Records from a collection:
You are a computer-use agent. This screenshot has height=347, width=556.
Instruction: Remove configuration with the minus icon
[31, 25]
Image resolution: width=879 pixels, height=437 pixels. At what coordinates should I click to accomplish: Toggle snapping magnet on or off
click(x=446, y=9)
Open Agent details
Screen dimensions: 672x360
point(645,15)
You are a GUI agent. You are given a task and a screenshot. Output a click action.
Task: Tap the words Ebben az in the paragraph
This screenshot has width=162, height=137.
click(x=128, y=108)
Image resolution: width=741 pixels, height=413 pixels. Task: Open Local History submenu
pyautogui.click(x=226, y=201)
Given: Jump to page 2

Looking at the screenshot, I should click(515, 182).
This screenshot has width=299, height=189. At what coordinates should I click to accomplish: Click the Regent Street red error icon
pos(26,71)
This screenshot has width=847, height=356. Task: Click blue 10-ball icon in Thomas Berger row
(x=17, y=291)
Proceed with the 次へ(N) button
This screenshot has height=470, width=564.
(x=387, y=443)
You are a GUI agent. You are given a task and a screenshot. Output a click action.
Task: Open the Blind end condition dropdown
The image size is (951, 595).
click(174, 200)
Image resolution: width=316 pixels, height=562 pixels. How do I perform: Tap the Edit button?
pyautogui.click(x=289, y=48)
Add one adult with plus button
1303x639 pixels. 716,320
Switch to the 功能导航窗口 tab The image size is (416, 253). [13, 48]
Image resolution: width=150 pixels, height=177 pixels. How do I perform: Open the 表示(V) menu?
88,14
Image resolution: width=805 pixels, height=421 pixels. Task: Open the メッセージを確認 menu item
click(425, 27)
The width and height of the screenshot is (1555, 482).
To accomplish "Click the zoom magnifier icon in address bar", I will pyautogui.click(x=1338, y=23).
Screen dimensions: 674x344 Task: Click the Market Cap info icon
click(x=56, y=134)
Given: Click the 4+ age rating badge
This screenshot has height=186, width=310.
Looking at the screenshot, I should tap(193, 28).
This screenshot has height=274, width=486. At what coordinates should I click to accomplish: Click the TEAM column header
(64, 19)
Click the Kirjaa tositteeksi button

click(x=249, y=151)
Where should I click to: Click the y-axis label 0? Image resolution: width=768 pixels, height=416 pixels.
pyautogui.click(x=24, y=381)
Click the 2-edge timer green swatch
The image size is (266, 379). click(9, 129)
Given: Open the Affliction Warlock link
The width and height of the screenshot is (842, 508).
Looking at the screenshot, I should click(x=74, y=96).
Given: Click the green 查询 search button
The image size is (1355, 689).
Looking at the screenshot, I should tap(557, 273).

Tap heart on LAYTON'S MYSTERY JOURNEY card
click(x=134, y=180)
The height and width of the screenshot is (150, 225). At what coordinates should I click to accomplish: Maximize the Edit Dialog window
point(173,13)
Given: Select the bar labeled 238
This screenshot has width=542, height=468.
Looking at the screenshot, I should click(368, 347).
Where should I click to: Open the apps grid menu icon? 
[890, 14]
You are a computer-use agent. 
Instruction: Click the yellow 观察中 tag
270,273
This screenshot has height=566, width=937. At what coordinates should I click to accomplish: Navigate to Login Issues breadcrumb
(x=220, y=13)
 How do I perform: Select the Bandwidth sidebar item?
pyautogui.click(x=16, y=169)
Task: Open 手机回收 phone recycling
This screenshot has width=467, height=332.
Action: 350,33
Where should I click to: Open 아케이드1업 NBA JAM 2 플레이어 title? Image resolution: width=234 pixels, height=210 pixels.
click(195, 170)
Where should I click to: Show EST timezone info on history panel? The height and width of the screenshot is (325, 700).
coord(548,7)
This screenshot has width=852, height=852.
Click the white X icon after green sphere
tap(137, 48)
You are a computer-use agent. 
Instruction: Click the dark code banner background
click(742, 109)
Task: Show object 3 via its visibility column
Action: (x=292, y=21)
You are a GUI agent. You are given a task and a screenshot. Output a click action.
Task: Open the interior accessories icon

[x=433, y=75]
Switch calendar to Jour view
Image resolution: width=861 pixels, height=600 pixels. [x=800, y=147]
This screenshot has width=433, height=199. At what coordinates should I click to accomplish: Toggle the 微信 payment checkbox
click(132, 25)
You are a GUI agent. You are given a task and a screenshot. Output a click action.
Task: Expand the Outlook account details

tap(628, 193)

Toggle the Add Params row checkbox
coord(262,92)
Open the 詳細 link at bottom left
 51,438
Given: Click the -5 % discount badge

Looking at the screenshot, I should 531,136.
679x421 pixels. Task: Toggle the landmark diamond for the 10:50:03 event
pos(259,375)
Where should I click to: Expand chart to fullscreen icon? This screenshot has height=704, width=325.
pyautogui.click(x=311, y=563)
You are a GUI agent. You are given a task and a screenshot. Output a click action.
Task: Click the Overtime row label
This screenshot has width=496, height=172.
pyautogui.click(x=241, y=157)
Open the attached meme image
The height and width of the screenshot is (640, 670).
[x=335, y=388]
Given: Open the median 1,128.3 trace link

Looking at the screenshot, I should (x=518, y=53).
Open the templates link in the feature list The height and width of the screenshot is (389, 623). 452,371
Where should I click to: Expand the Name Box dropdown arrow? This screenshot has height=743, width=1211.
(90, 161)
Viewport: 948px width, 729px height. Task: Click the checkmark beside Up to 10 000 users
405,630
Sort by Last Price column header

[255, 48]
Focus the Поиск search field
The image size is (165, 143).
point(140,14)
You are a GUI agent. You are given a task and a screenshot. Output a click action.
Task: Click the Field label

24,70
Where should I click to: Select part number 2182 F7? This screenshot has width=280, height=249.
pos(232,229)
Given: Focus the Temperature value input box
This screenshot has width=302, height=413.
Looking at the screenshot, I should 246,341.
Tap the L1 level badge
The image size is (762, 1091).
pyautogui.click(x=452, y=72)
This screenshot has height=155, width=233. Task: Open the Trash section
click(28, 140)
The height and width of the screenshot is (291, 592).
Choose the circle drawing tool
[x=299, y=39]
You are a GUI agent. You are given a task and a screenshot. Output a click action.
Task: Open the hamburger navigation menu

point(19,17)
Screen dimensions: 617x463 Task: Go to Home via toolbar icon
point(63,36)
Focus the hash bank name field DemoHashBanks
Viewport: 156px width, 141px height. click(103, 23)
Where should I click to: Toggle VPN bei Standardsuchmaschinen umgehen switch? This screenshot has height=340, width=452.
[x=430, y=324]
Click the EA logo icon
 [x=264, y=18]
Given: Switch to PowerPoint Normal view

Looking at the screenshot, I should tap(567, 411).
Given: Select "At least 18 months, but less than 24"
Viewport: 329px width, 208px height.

● **What you will do**
Restate every line of the data above exactly as it was written.

● **Solution**
You are a computer-use agent. This screenshot has height=347, width=556.
Instruction: Remove configuration with the minus icon
[31, 25]
Image resolution: width=879 pixels, height=437 pixels. At what coordinates should I click to accomplish: Toggle snapping magnet on or off
click(x=446, y=9)
Open Agent details
Screen dimensions: 672x360
point(645,15)
You are a GUI agent. You are given a task and a screenshot. Output a click action.
Task: Tap the words Ebben az in the paragraph
This screenshot has width=162, height=137.
click(x=128, y=108)
Image resolution: width=741 pixels, height=413 pixels. Task: Open Local History submenu
pyautogui.click(x=226, y=201)
Given: Jump to page 2

Looking at the screenshot, I should click(515, 182).
This screenshot has width=299, height=189. At what coordinates should I click to accomplish: Click the Regent Street red error icon
pos(26,71)
This screenshot has width=847, height=356. Task: Click blue 10-ball icon in Thomas Berger row
(x=17, y=291)
Proceed with the 次へ(N) button
This screenshot has height=470, width=564.
(x=387, y=443)
You are a GUI agent. You are given a task and a screenshot. Output a click action.
Task: Open the Blind end condition dropdown
The image size is (951, 595).
click(174, 200)
Image resolution: width=316 pixels, height=562 pixels. How do I perform: Tap the Edit button?
pyautogui.click(x=289, y=48)
Add one adult with plus button
1303x639 pixels. 716,320
Switch to the 功能导航窗口 tab The image size is (416, 253). [13, 48]
Image resolution: width=150 pixels, height=177 pixels. How do I perform: Open the 表示(V) menu?
88,14
Image resolution: width=805 pixels, height=421 pixels. Task: Open the メッセージを確認 menu item
click(425, 27)
The width and height of the screenshot is (1555, 482).
To accomplish "Click the zoom magnifier icon in address bar", I will pyautogui.click(x=1338, y=23).
Screen dimensions: 674x344 Task: Click the Market Cap info icon
click(x=56, y=134)
Given: Click the 4+ age rating badge
This screenshot has height=186, width=310.
Looking at the screenshot, I should tap(193, 28).
This screenshot has height=274, width=486. At what coordinates should I click to accomplish: Click the TEAM column header
(64, 19)
Click the Kirjaa tositteeksi button

click(x=249, y=151)
Where should I click to: Click the y-axis label 0? Image resolution: width=768 pixels, height=416 pixels.
pyautogui.click(x=24, y=381)
Click the 2-edge timer green swatch
The image size is (266, 379). click(9, 129)
Given: Open the Affliction Warlock link
The width and height of the screenshot is (842, 508).
Looking at the screenshot, I should click(x=74, y=96).
Given: Click the green 查询 search button
The image size is (1355, 689).
Looking at the screenshot, I should tap(557, 273).

Tap heart on LAYTON'S MYSTERY JOURNEY card
click(x=134, y=180)
The height and width of the screenshot is (150, 225). At what coordinates should I click to accomplish: Maximize the Edit Dialog window
point(173,13)
Given: Select the bar labeled 238
This screenshot has width=542, height=468.
Looking at the screenshot, I should click(368, 347).
Where should I click to: Open the apps grid menu icon? 
[890, 14]
You are a computer-use agent. 
Instruction: Click the yellow 观察中 tag
270,273
This screenshot has height=566, width=937. At what coordinates should I click to accomplish: Navigate to Login Issues breadcrumb
(x=220, y=13)
 How do I perform: Select the Bandwidth sidebar item?
pyautogui.click(x=16, y=169)
Task: Open 手机回收 phone recycling
This screenshot has width=467, height=332.
Action: 350,33
Where should I click to: Open 아케이드1업 NBA JAM 2 플레이어 title? Image resolution: width=234 pixels, height=210 pixels.
click(195, 170)
Where should I click to: Show EST timezone info on history panel? The height and width of the screenshot is (325, 700).
coord(548,7)
This screenshot has width=852, height=852.
Click the white X icon after green sphere
tap(137, 48)
You are a computer-use agent. 
Instruction: Click the dark code banner background
click(742, 109)
Task: Show object 3 via its visibility column
Action: (x=292, y=21)
You are a GUI agent. You are given a task and a screenshot. Output a click action.
Task: Open the interior accessories icon

[x=433, y=75]
Switch calendar to Jour view
Image resolution: width=861 pixels, height=600 pixels. [x=800, y=147]
This screenshot has width=433, height=199. At what coordinates should I click to accomplish: Toggle the 微信 payment checkbox
click(132, 25)
You are a GUI agent. You are given a task and a screenshot. Output a click action.
Task: Expand the Outlook account details

tap(628, 193)

Toggle the Add Params row checkbox
coord(262,92)
Open the 詳細 link at bottom left
 51,438
Given: Click the -5 % discount badge

Looking at the screenshot, I should 531,136.
679x421 pixels. Task: Toggle the landmark diamond for the 10:50:03 event
pos(259,375)
Where should I click to: Expand chart to fullscreen icon? This screenshot has height=704, width=325.
pyautogui.click(x=311, y=563)
You are a GUI agent. You are given a task and a screenshot. Output a click action.
Task: Click the Overtime row label
This screenshot has width=496, height=172.
pyautogui.click(x=241, y=157)
Open the attached meme image
The height and width of the screenshot is (640, 670).
[x=335, y=388]
Given: Open the median 1,128.3 trace link

Looking at the screenshot, I should (x=518, y=53).
Open the templates link in the feature list The height and width of the screenshot is (389, 623). 452,371
Where should I click to: Expand the Name Box dropdown arrow? This screenshot has height=743, width=1211.
(90, 161)
Viewport: 948px width, 729px height. Task: Click the checkmark beside Up to 10 000 users
405,630
Sort by Last Price column header

[255, 48]
Focus the Поиск search field
The image size is (165, 143).
point(140,14)
You are a GUI agent. You are given a task and a screenshot. Output a click action.
Task: Click the Field label

24,70
Where should I click to: Select part number 2182 F7? This screenshot has width=280, height=249.
pos(232,229)
Given: Focus the Temperature value input box
This screenshot has width=302, height=413.
Looking at the screenshot, I should 246,341.
Tap the L1 level badge
The image size is (762, 1091).
pyautogui.click(x=452, y=72)
This screenshot has height=155, width=233. Task: Open the Trash section
click(28, 140)
The height and width of the screenshot is (291, 592).
Choose the circle drawing tool
[x=299, y=39]
You are a GUI agent. You are given a task and a screenshot. Output a click action.
Task: Open the hamburger navigation menu

point(19,17)
Screen dimensions: 617x463 Task: Go to Home via toolbar icon
point(63,36)
Focus the hash bank name field DemoHashBanks
Viewport: 156px width, 141px height. click(103, 23)
Where should I click to: Toggle VPN bei Standardsuchmaschinen umgehen switch? This screenshot has height=340, width=452.
[x=430, y=324]
Click the EA logo icon
 [x=264, y=18]
Given: Switch to PowerPoint Normal view

Looking at the screenshot, I should tap(567, 411).
Given: Select "At least 18 months, but less than 24"
Viewport: 329px width, 208px height.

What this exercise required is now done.